▶ **PROBLEM TO SOLVE**
Return precisely the opening lines of the listing below, ending with the line that contains "Click the Apr".

* * * * * * *

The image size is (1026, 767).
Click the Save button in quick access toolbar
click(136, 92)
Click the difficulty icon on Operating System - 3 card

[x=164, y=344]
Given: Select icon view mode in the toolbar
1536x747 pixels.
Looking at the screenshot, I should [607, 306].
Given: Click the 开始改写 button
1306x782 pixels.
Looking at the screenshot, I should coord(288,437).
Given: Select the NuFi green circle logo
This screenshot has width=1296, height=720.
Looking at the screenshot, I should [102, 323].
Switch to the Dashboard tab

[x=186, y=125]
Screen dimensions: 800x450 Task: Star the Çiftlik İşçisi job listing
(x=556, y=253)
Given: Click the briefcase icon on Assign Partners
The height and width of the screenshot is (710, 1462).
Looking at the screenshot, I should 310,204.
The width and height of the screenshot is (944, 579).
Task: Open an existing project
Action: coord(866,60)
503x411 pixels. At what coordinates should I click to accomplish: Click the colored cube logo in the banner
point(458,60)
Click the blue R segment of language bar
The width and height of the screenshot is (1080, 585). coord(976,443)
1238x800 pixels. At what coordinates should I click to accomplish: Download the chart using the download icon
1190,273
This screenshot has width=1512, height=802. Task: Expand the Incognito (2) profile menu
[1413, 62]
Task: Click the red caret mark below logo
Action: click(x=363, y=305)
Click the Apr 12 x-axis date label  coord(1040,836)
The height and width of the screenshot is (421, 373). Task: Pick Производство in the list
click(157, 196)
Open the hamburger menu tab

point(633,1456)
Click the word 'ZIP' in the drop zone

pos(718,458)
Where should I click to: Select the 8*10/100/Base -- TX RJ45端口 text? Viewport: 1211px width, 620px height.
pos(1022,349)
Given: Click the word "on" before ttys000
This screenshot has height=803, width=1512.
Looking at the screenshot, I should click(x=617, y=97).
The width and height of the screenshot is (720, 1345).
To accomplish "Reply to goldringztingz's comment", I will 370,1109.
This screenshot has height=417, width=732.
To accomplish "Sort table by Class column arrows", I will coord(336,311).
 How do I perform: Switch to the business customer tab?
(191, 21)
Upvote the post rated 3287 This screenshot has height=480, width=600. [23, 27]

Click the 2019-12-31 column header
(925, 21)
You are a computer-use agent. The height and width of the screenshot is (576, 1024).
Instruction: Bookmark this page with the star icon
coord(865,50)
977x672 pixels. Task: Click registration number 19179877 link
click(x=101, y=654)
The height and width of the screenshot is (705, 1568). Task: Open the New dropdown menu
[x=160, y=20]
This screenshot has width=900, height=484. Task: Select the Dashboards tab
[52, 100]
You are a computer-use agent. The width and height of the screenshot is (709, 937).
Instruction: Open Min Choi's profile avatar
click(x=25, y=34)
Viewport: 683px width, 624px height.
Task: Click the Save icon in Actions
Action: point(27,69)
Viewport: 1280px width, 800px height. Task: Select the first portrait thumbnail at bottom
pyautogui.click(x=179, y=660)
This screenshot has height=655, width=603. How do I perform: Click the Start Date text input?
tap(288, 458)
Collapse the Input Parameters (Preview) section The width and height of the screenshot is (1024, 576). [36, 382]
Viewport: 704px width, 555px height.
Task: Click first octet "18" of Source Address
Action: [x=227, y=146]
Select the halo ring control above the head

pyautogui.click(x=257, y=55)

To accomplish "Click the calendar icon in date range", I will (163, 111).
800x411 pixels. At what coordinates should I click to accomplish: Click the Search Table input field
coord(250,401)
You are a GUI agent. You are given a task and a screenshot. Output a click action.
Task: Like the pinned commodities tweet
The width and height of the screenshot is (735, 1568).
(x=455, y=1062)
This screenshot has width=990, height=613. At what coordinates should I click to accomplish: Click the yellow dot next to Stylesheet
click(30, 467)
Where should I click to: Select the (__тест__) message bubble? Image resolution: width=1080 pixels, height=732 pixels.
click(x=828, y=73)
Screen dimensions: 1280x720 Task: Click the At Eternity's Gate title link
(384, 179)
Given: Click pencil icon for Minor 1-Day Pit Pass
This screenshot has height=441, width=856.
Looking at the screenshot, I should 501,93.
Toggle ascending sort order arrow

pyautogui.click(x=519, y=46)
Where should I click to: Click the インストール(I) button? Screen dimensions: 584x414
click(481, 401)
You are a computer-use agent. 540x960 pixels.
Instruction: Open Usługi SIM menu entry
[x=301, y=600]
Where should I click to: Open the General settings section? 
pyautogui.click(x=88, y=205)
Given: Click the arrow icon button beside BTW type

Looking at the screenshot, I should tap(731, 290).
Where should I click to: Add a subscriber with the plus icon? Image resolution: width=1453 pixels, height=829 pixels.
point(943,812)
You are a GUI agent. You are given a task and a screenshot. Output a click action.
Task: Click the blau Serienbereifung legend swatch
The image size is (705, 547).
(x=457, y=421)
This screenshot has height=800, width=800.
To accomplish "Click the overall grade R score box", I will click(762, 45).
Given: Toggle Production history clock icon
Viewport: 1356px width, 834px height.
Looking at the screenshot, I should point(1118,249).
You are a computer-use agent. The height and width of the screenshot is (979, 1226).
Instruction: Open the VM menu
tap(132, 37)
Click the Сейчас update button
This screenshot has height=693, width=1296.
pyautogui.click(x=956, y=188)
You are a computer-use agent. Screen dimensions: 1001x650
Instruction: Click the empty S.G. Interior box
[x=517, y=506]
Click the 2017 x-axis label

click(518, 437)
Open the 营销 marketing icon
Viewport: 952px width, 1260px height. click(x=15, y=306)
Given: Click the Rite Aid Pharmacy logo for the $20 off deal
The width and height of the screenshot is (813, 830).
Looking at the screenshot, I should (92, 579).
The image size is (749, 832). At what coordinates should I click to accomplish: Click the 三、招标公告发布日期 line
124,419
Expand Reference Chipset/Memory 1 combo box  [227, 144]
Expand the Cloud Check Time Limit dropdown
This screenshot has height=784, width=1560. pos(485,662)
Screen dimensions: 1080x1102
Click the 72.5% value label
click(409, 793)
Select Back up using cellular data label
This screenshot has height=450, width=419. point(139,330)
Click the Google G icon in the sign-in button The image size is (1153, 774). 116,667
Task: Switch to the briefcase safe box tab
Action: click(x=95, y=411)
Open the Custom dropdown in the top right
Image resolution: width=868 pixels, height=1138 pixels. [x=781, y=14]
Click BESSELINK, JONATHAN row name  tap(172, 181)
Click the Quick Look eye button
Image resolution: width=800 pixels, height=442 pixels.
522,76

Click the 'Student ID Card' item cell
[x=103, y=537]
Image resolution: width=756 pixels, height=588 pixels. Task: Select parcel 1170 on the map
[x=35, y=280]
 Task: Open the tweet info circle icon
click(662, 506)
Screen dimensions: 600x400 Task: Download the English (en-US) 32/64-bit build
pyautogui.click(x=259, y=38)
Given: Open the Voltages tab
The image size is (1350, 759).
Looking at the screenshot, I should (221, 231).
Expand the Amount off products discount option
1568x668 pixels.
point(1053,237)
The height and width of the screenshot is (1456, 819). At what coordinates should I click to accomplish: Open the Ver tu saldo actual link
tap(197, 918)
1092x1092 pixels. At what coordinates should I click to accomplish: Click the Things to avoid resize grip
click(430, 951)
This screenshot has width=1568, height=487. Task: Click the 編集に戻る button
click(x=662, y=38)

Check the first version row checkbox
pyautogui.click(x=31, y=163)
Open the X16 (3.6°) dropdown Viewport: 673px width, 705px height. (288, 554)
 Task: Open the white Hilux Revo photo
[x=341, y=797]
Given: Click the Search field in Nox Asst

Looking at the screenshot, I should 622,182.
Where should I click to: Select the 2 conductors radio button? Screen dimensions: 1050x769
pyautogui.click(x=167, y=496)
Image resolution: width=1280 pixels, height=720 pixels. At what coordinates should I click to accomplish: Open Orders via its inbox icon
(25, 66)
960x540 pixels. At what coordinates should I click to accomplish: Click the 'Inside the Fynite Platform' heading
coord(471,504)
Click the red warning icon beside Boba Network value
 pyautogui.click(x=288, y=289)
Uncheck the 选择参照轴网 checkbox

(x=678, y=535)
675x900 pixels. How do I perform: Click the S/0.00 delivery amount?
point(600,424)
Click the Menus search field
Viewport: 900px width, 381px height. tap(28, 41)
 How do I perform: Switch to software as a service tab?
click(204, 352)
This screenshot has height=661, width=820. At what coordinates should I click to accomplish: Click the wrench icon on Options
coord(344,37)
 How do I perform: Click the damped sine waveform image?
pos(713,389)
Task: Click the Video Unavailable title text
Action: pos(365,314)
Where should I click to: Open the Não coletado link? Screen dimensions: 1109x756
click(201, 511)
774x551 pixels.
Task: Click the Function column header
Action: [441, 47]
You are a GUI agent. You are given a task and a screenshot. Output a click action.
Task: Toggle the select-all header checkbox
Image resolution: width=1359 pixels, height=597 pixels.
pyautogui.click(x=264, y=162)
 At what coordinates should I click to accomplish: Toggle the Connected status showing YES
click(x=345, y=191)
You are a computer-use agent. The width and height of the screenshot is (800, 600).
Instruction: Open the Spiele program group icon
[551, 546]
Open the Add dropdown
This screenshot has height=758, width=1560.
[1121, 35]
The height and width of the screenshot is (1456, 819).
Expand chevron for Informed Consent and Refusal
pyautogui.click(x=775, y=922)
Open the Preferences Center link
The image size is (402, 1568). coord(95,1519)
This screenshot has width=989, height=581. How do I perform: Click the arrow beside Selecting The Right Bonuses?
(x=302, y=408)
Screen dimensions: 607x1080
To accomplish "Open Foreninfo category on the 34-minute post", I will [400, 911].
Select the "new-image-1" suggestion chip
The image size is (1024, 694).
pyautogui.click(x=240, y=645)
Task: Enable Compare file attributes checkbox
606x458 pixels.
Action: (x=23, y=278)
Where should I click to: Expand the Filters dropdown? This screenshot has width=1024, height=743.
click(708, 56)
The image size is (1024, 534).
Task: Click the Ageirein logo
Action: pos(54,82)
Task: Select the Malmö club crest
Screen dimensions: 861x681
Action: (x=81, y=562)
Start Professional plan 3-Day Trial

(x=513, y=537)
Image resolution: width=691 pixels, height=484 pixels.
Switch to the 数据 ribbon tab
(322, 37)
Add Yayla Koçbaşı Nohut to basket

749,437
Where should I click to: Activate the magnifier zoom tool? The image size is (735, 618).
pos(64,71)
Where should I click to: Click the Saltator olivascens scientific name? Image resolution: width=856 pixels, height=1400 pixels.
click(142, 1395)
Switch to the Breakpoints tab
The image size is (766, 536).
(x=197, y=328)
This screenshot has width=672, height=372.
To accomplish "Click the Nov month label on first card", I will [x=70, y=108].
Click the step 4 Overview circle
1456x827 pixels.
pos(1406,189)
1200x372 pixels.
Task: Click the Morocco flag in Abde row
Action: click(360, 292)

* * * * * * *

▶ **ANSWER SECTION**
The image size is (1026, 767).
Click the Save button in quick access toolbar
click(136, 92)
Click the difficulty icon on Operating System - 3 card

[x=164, y=344]
Given: Select icon view mode in the toolbar
1536x747 pixels.
Looking at the screenshot, I should [607, 306].
Given: Click the 开始改写 button
1306x782 pixels.
Looking at the screenshot, I should coord(288,437).
Given: Select the NuFi green circle logo
This screenshot has width=1296, height=720.
Looking at the screenshot, I should [102, 323].
Switch to the Dashboard tab

[x=186, y=125]
Screen dimensions: 800x450 Task: Star the Çiftlik İşçisi job listing
(x=556, y=253)
Given: Click the briefcase icon on Assign Partners
The height and width of the screenshot is (710, 1462).
Looking at the screenshot, I should 310,204.
The width and height of the screenshot is (944, 579).
Task: Open an existing project
Action: coord(866,60)
503x411 pixels. At what coordinates should I click to accomplish: Click the colored cube logo in the banner
point(458,60)
Click the blue R segment of language bar
The width and height of the screenshot is (1080, 585). coord(976,443)
1238x800 pixels. At what coordinates should I click to accomplish: Download the chart using the download icon
1190,273
This screenshot has width=1512, height=802. Task: Expand the Incognito (2) profile menu
[1413, 62]
Task: Click the red caret mark below logo
Action: click(x=363, y=305)
Click the Apr 12 x-axis date label  coord(1040,836)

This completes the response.